# LOTS of birds but couldn't get one close



## Brandon7 (Jun 2, 2006)

I've never heard of that one before.Priceless:lol:


----------



## IndyLongBeard (Dec 19, 2005)

Due51,

Stick with it, don't give up. Go out there every morning you can and setup with every decoy you have. Keep calling very aggressively with all of your calls, they will eventually come to you. Call hard, like every 5 minutes or so. Do you have a tube call? Those are super-loud and maybe the brids just aren't hearing you. The trick is to persevere and keep calling no matter what the birds do, don't give up!


----------



## EdB (Feb 28, 2002)

> Keep calling very aggressively with all of your calls, they will eventually come to you. Call hard, like every 5 minutes or so. Do you have a tube call? Those are super-loud and maybe the brids just aren't hearing you. The trick is to persevere and keep calling no matter what the birds do, don't give up!
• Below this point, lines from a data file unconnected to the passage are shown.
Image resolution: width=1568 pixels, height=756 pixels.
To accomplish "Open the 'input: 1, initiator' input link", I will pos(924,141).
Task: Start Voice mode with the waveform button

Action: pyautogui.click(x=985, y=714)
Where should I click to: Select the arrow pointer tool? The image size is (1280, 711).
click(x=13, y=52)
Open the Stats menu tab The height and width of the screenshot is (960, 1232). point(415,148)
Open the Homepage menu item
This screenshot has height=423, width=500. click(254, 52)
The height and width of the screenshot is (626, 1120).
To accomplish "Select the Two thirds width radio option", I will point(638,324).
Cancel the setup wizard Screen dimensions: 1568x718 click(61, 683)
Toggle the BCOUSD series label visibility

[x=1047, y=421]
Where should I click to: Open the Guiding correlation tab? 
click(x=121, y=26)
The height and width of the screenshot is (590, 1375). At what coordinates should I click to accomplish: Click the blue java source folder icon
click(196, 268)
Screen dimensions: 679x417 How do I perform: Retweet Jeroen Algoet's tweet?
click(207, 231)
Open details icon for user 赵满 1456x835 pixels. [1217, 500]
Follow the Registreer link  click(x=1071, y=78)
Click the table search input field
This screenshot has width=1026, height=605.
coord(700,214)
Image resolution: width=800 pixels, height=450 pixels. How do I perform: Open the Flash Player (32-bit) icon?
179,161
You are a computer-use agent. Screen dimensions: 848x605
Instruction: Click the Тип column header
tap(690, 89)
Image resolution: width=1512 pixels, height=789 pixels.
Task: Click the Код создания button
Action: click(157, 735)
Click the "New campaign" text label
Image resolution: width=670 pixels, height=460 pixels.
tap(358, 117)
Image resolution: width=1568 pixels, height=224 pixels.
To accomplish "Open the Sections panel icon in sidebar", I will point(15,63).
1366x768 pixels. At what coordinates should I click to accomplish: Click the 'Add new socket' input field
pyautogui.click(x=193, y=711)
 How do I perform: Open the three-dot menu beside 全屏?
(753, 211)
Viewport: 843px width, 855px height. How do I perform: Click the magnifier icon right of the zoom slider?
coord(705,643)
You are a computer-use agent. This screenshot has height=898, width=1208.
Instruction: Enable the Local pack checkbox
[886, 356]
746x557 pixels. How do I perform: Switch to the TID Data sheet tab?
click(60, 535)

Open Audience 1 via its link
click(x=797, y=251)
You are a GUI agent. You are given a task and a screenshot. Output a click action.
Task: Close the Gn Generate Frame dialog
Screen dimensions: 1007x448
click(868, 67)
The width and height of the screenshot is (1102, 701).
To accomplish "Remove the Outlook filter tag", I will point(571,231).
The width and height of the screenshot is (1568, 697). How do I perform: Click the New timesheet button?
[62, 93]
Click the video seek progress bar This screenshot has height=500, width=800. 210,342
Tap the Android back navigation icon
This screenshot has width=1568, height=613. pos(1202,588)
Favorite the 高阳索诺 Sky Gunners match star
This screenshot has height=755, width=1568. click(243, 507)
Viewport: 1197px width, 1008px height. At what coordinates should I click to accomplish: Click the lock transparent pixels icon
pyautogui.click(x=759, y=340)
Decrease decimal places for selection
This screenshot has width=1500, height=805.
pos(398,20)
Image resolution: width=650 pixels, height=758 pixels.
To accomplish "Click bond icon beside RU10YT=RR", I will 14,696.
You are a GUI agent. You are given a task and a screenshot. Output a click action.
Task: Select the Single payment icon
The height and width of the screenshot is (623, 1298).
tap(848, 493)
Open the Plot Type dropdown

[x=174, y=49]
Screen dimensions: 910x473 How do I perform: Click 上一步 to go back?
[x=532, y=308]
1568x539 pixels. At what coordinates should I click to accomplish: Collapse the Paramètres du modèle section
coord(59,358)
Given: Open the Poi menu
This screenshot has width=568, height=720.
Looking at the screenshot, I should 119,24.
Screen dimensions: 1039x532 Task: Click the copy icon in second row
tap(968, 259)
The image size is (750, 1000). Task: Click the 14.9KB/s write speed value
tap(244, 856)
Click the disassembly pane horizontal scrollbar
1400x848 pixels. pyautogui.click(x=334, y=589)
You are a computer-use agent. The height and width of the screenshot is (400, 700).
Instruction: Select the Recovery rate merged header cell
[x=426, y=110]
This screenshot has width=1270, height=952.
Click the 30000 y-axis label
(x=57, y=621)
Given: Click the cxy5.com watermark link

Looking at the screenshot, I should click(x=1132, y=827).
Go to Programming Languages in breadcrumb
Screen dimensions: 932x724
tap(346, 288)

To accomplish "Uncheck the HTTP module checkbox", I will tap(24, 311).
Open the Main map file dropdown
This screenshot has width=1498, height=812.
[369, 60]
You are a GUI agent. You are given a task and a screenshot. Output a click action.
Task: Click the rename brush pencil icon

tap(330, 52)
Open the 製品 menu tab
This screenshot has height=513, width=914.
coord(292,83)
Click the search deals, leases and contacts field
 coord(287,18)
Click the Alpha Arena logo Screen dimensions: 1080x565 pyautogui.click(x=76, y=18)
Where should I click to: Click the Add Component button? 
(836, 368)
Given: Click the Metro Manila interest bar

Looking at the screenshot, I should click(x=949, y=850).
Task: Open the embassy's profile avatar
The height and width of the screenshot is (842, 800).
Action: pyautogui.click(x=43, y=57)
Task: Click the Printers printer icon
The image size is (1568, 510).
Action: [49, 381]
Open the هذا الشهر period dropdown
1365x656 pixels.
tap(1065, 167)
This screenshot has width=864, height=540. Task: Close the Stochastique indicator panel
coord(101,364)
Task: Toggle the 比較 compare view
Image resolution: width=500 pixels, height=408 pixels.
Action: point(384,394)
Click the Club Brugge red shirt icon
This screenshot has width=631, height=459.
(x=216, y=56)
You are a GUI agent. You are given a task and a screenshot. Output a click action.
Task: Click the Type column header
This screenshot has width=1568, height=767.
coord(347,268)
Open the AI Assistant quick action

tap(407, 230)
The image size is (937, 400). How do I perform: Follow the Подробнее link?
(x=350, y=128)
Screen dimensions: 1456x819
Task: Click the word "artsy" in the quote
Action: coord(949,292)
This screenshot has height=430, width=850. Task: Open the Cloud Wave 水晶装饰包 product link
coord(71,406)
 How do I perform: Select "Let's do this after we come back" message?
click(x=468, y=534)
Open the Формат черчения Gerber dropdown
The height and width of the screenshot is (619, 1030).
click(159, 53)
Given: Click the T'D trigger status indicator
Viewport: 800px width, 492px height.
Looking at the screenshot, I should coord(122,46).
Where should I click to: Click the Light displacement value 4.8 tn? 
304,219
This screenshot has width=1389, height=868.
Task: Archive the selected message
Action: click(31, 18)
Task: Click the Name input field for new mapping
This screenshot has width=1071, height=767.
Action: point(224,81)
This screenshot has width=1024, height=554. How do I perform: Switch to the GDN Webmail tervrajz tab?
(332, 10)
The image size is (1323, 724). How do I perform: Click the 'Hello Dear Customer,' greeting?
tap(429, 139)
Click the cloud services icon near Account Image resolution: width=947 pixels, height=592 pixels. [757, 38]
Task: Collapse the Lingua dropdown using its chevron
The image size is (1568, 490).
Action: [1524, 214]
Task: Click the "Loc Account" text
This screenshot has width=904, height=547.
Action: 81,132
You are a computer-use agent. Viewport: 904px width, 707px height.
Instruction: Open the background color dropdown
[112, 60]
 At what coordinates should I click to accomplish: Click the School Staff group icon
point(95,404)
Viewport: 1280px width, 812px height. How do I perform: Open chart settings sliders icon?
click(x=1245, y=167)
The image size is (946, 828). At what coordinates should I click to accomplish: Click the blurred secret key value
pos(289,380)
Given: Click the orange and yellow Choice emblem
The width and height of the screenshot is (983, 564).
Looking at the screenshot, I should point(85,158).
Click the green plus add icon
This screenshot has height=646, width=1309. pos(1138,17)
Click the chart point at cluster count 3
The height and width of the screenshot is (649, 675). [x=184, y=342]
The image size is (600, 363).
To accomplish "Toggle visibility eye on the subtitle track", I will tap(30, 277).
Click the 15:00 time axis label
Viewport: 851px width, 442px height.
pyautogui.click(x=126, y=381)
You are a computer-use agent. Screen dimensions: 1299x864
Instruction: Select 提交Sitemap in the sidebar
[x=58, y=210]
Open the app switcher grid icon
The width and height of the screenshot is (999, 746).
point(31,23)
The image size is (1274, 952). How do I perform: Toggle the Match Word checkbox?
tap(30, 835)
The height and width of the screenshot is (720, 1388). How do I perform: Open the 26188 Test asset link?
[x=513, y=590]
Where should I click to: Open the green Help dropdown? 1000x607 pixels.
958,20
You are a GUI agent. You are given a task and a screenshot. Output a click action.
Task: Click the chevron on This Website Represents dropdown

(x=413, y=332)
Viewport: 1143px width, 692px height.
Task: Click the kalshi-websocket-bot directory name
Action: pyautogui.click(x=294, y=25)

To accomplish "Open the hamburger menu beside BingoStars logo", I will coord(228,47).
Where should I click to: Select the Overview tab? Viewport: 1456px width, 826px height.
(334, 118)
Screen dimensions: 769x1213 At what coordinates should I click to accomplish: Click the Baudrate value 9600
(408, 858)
I agree that perseverence and not giving up sure helps to get your bird. I have to disagree on "calling no matter what the birds do". Being too aggressive is sometimes not good. Sometimes being silent after you get a Tom's attention is the way to put a tag on him. You called, he gobbled and he knows you're there. Sometimes you need to know when to stop calling or when to go to real soft purrs and clucks. Going silent for a while and laying a simple cluck, cluck will bring in a hung up bird more often than loud yelping. You got to have patience too. There are times to call aggressive and there are times to be soft and quiet.


----------



## melvvin (Nov 21, 2007)

I think I detect some sarcasm.


----------



## EdB (Feb 28, 2002)

No sarcasm intended. Just trying to pass on a helpful tip.


----------



## old graybeard (Jan 19, 2006)

Too bad for you those birds are gonna be harder to call in when the season opens


----------



## multibeard (Mar 3, 2002)

melvvin said:


> I think I detect some sarcasm.


I do not detect any saracam only good advise. 

Most of the turkeys I call in are brought in by soft clucks and purrs. Even the birds I get fired up with aggressive calling are finished with soft sweet talk.


----------



## wyle_e_coyote (Aug 13, 2004)

melvvin said:


> I think I detect some sarcasm.


 
If you want sarcasm...

Oh great, this guys on our team. 






:lol:


----------



## Lil' Tanker (Jan 9, 2002)

It seems whenever someone new comes on these forums explaining there situation (right or wrong) and looking for advise someone has to always assume that a law is being broken!!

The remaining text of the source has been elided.